[Records for locating displayed items]
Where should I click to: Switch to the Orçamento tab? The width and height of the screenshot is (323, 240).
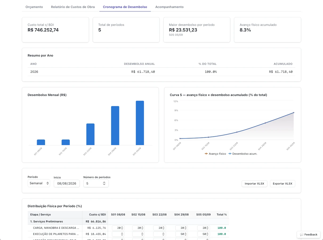pyautogui.click(x=34, y=7)
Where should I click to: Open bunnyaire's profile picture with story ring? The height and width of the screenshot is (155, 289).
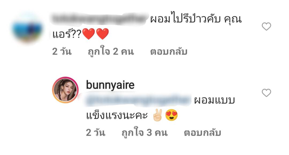[66, 90]
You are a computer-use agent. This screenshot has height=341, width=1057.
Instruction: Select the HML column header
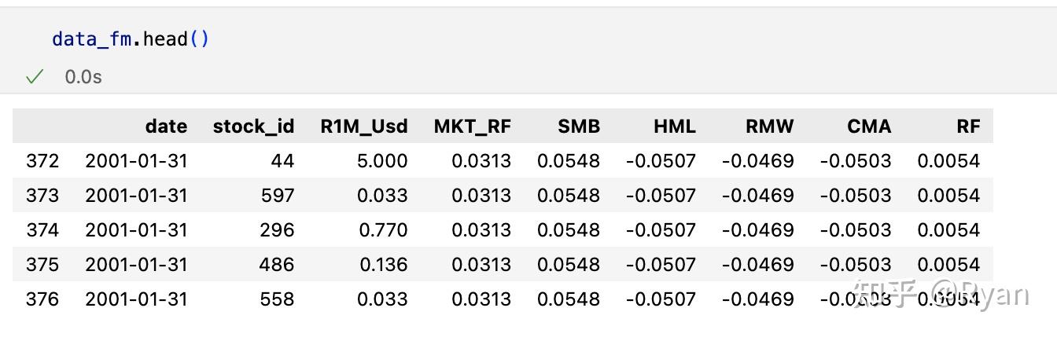click(x=674, y=127)
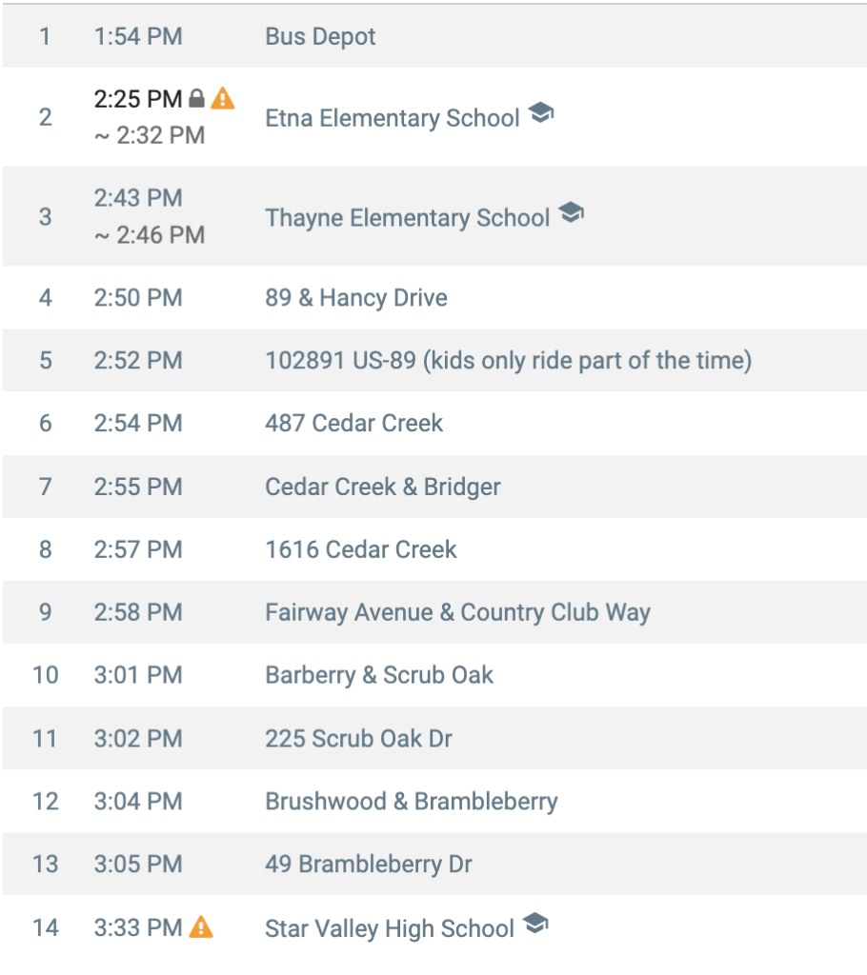
Task: Click Barberry & Scrub Oak stop
Action: 379,675
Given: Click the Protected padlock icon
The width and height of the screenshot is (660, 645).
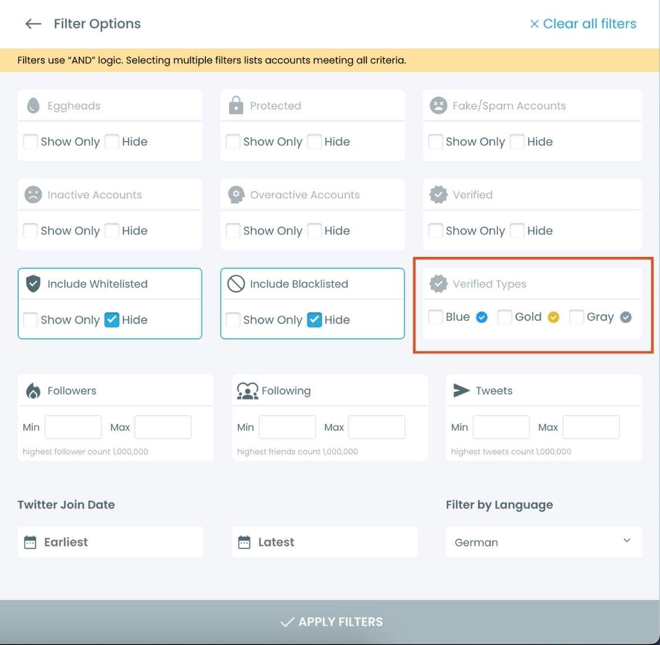Looking at the screenshot, I should (x=235, y=105).
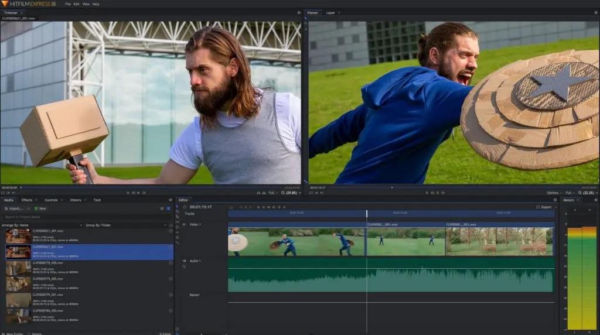
Task: Switch to the Effects tab
Action: tap(27, 200)
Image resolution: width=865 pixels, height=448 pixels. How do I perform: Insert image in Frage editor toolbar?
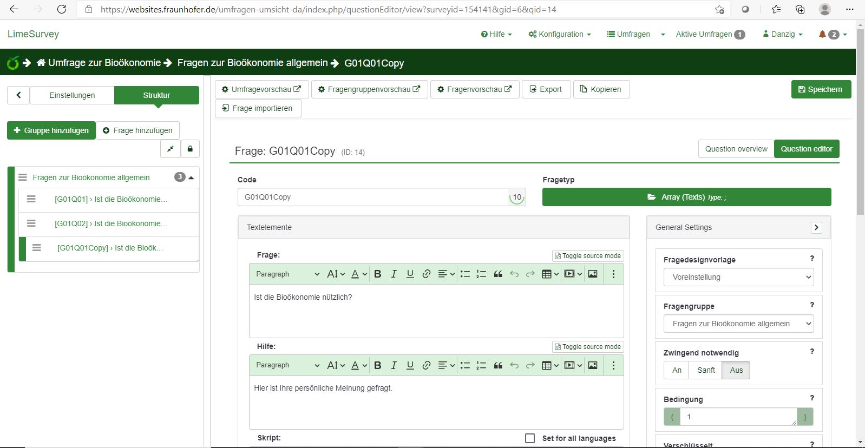pyautogui.click(x=593, y=274)
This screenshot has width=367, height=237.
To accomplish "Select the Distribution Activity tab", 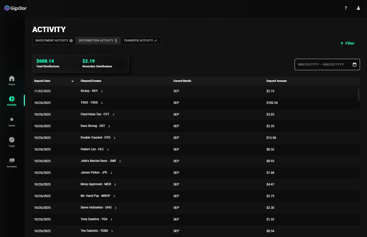I will [x=98, y=40].
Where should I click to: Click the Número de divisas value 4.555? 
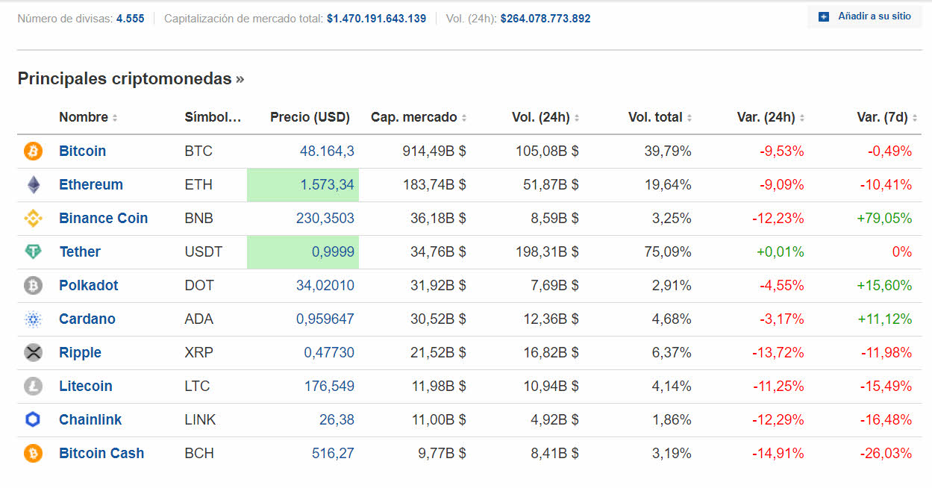[130, 18]
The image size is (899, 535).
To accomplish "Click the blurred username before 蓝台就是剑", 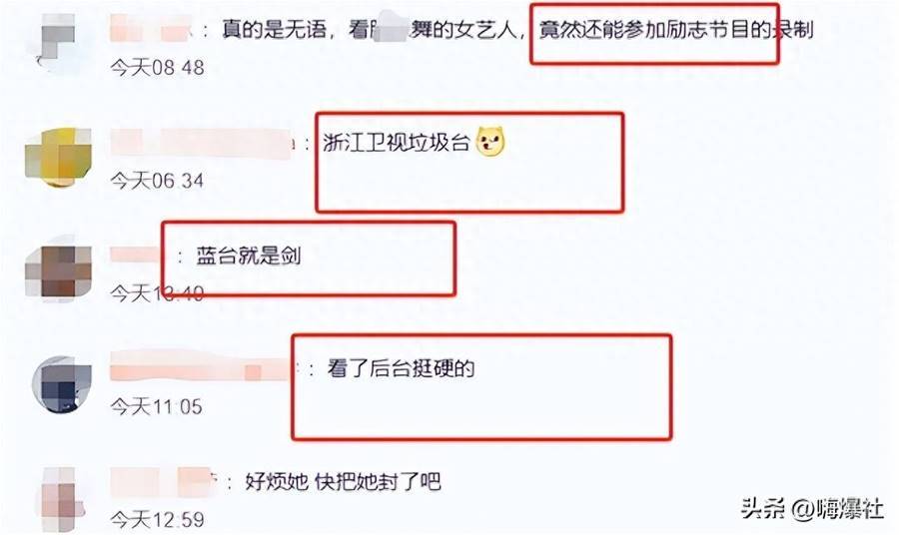I will click(x=137, y=255).
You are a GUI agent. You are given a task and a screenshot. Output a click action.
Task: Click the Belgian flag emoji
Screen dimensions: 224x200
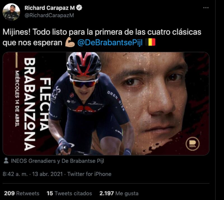point(150,42)
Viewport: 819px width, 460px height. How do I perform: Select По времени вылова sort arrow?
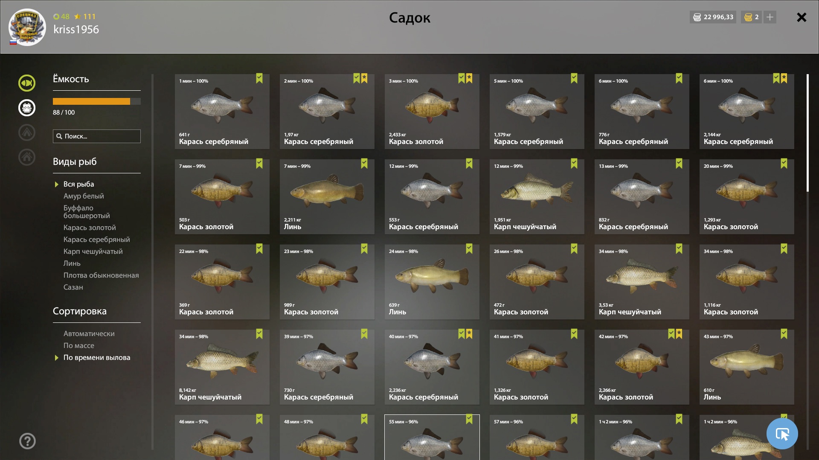56,358
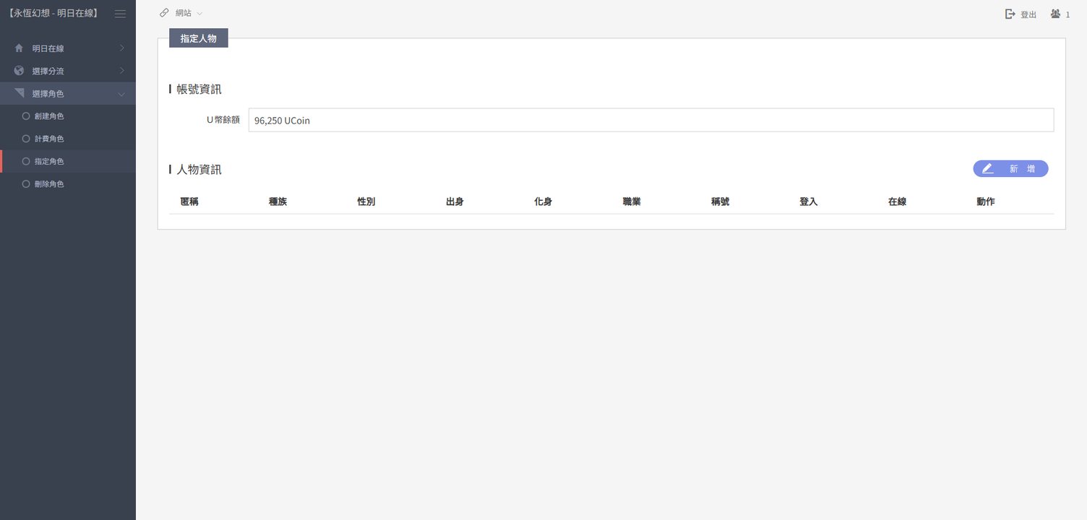Click the online users icon at top right
This screenshot has width=1087, height=520.
pos(1055,14)
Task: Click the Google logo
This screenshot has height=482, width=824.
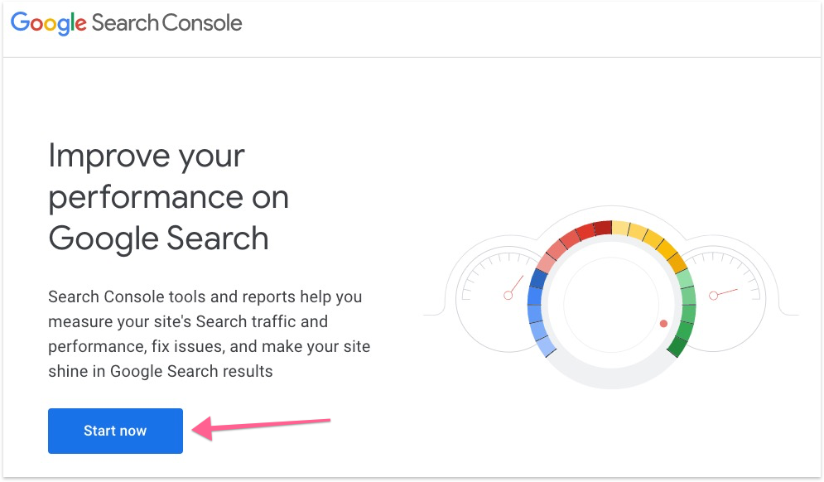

## Work to do:
Copy the stretch of the records above from their start through the line containing "Action: tap(27, 200)", reproducing every line verbatim. Omit the pictures from your copy.

## Solution to the exercise:
Where should I click to: Switch to the Orçamento tab? The width and height of the screenshot is (323, 240).
pyautogui.click(x=34, y=7)
Where should I click to: Open bunnyaire's profile picture with story ring? The height and width of the screenshot is (155, 289).
[66, 90]
You are a computer-use agent. This screenshot has height=341, width=1057.
Instruction: Select the HML column header
click(x=674, y=127)
Task: Click Barberry & Scrub Oak stop
Action: 379,675
Given: Click the Protected padlock icon
The width and height of the screenshot is (660, 645).
Looking at the screenshot, I should (x=235, y=105).
Task: Switch to the Effects tab
Action: tap(27, 200)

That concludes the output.